I liken it to Wrestling. People who watch wrestling know it's fake. But they are entertained. Thus, be entertaining and you can invent characters to tell a story using social media. In my opinion.
Posted by: Matt Hames | July 01, 2008 at 07:22 AM
Love the article and the frankness of the ten points. The old would respond Who do you think you are? And the new would respond "We are The Peoples Congress of Commerce." I said that to a Fortune 500 executive recently and he said "Are people really that interested in media?". Go figure
Posted by: Jay Deragon | July 01, 2008 at 07:55 AM
@Matt Hames, that's an interesting point--frank astroturf, if it's entertaining and makes a good story, can be great. But that's different from Walmart creating a blog to follow "real" customers around the country on an RV trip, only to quickly emerge that the whole thing was staged. Godin's argument is that if your audience doesn't get angry when they find out it's just a story, you're in good shape.

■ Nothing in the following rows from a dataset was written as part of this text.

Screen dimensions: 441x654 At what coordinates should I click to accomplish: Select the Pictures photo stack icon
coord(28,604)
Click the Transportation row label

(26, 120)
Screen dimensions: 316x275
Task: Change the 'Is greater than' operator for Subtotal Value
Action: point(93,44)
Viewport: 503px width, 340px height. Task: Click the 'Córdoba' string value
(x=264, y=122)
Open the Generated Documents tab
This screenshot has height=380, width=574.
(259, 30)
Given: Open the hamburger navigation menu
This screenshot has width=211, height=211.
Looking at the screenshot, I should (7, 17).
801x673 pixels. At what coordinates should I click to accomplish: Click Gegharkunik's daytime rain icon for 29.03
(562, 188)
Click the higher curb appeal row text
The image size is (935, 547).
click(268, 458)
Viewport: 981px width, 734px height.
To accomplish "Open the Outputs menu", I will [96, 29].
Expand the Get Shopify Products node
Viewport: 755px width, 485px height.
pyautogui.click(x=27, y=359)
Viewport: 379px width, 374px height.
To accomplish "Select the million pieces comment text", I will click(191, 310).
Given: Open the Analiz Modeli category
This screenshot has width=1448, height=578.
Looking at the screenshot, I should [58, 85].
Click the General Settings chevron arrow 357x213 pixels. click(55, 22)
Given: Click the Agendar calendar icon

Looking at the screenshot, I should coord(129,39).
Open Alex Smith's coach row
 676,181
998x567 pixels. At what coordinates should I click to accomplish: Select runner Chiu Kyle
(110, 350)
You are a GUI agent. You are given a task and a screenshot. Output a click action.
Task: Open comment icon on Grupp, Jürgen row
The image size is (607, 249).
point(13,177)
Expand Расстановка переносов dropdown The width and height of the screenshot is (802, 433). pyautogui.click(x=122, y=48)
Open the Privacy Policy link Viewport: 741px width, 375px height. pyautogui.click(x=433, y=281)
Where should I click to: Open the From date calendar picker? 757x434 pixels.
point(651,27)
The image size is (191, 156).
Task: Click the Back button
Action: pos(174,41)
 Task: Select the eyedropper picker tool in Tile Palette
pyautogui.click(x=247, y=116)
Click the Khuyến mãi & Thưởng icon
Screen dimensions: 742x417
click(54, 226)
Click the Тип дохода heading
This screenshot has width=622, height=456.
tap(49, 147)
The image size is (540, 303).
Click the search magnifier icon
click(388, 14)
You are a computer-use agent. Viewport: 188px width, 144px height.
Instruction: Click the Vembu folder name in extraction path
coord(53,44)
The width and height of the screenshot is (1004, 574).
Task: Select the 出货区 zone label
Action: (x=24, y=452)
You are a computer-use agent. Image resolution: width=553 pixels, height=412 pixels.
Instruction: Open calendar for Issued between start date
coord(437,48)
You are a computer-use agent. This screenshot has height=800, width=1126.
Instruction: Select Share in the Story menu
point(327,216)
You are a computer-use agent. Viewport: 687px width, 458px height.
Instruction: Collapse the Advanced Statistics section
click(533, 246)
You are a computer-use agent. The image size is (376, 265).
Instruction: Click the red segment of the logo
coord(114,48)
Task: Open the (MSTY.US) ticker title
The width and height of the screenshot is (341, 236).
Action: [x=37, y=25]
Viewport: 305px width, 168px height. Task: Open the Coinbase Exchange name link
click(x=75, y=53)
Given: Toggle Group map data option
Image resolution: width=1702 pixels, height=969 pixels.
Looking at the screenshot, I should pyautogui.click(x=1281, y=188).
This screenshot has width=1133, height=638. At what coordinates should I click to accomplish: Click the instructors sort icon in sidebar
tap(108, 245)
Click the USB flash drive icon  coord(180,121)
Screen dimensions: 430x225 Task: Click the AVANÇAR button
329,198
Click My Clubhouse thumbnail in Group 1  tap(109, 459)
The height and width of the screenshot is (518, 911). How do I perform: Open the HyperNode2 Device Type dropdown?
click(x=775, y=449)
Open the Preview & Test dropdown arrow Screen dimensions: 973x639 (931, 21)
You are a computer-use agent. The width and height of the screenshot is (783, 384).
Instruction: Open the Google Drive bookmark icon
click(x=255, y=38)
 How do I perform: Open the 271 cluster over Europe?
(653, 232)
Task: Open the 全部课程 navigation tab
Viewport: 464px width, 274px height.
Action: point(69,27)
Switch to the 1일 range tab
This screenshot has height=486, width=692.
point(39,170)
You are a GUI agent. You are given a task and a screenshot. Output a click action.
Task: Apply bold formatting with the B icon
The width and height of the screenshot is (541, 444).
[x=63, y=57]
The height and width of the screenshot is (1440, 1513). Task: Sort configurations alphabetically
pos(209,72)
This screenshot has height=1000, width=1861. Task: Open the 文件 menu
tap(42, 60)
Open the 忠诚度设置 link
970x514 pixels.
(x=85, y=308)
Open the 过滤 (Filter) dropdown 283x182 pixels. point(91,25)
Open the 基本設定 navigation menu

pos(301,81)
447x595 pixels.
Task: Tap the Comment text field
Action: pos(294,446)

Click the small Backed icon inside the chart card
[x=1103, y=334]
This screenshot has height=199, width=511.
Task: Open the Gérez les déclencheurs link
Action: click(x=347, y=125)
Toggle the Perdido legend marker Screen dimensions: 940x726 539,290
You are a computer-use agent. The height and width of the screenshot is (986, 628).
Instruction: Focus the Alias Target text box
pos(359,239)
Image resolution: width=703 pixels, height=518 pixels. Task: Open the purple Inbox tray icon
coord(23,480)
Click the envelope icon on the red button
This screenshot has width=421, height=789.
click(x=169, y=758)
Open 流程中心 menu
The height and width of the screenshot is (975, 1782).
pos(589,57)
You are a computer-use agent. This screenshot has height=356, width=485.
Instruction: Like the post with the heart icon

@Jay, it fascinates me that in addition to the growing rich/poor gap, there is a major (and not shrinking, as far as I can tell) clued/clueless gap. The patterns are so clear to some and entirely invisible to others.
Posted by: Sonia Simone | July 01, 2008 at 01:34 PM
I'm not sure if anyone has pointed this out yet, but ironically, you have a typo on Commandment 8. You say "you never see on one". I believe you mean "you never see one on". Sorry, I'm not trying to be a wise guy. I just thought it was funny, especially given the commandment it was on.
Posted by: Brian Yakman | July 06, 2008 at 02:00 AM
Ha, hilarious Brian! Fixed, and thanks.
Posted by: Sonia Simone | July 07, 2008 at 07:57 PM
Outstanding list! I hope more people become aware of these commandments.
Posted by: Cool Springs | August 07, 2009 at 02:39 PM
May this bring you love,peace,respect and success.
Posted by: love | October 16, 2009 at 01:13 AM
The world would be a better place if everyone followed these 10 internet commandments. Hopefully our new president will pass a bill making it law that they are posted in every classroom...lol!
John R Carlisle
Posted by: John R Carlisle | December 27, 2009 at 05:27 AM
That is a very good point, and I think a lot of boring blogs come out of people writing what they think they're supposed to write or what they think would make money, instead of what they actually find interesting.